Therapeutic proteins treat many acute and chronic diseases that were, until recently, considered untreatable. However, their high development cost keeps them out of reach of most patients around the world. One possible way to make manufacturing cheaper is to use newer technologies, such as Escherichia coli to make larger molecules, like full-length antibodies, that are normally only made in Chinese Hamster Ovary (CHO) cells, switch to continuous manufacturing, and change the process to cell-free synthesis. The advantages of using E. coli include a shorter production cycle, little risk of viral contamination, cell host stability, and a highly reproducible post-translational modification.

  • biosimilars
  • Escherichia coli
  • recombinant proteins
  • monoclonal antibody
  • bispecific antibody
  • inclusion body
  • continuous manufacturing (CM)
  • cell-free protein synthesis (CFPS)

1. Introduction

Therapeutic proteins represent a diverse class of drugs first made accessible as recombinant DNA (rDNA) insulin in 1982 [1]. There are now 266 such approved proteins [2], comprising a wide range of products with unique mechanisms of action and size, ranging from peptides to monoclonal antibodies (Table 1).
Table 1.
FDA-approved therapeutic proteins as of July 2023. (
, accessed on 10 July 2023).
It is noteworthy that the European Medicines Agency (EMA) lists peptides as proteins, unlike the US Food and Drug Administration (FDA) [3]. Hormones, cytokines, enzymes, antibody fragments, and shorter-than-full-length antibodies that were made by E. coli were used in medicine long before Chinese Hamster Ovary (CHO) cells were used (Table 1). Some proteins still extracted from tissues can also be manufactured using E. coli. Examples include Alpha-1 antitrypsin, Antithrombin III, Botulinum toxin, C1 inhibitor, Fibrinogen, Heparin, Hirudin, Snake venom proteins, Streptokinase, Thrombin, and Urokinase. Figure 1 shows that most proteins expressed in E. coli are of lower molecular weight since most of the more complex and higher molecular weight monoclonal antibodies (mAbs) are expressed in CHO cells.
Figure 1.
Examples of FDA-approved recombinant proteins produced in
E. coli
(
, accessed on 10 July 2023).
The FDA-approved therapeutic proteins expressed in E. coli are primarily of molecular weight of less than 32 kDa; it is difficult to produce proteins higher than 100 kDa in E. coli as it places an excessive cell host load that prevents correct protein folding while maintaining adequate expression levels [4].
The value of E. coli will become more apparent when we start using it to express larger molecules, such as the mAbs.

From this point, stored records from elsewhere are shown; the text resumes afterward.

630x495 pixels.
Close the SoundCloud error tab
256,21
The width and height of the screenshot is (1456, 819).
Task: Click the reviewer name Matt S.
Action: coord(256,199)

The first study on the expression of full-length (FL) immunoglobulins (FL-IgGs) in E. coli was published in 2002. Later, in 2020, a modular system-based synthetic biology technique was applied to knock down gene expression using short regulatory ribonucleic acids (RNAs) with cetuximab as a target FL-IgG for enhancing expression, reaching up to 200 mg/L [5].
Combining E. coli with emerging technologies like bioinformatics, novel methods for genetic manipulation to force E. coli to secrete heterologous proteins, and managing post-translational modification offer many new opportunities, including E. coli-based continuous manufacturing and cell-free synthesis, that can significantly reduce the cost of development and manufacturing as well as enhance product safety.

2. Background

To make recombinant DNA products, DNA from different species are joined together and then put into a host cell, usually a bacterium or mammalian cell, to make the protein that is wanted. The pioneering development of this molecular chimera dates back to 1972 [6][7][6,7] when researchers affiliated with the University of California, San Francisco, and Stanford University accomplished this technique. The United States patent for the invention was granted to Stanley Cohen from Stanford University and Herbert Boyer from the University of California, San Francisco (UCSF) in 1980. In 1976, Boyer played a crucial role in establishing Genentech, Inc. These patents have been licensed to more than 500 licensees and yielded royalties exceeding USD 250 million for Stanford and UCSF [8]. Since the FDA approved the first recombinant protein for therapeutic purposes in 1982, E. coli has remained a prominent organism for producing recombinant proteins despite the availability of many newer expression systems. Using microbial expression systems, especially E. coli, to make even heterologous recombinant proteins is still an easier and cheaper way to do it than using mammalian cell culture or other systems. E. coli presents several notable benefits in genetic manipulation, growth conditions, high product yields, product purity, absence of viral contamination, and many more.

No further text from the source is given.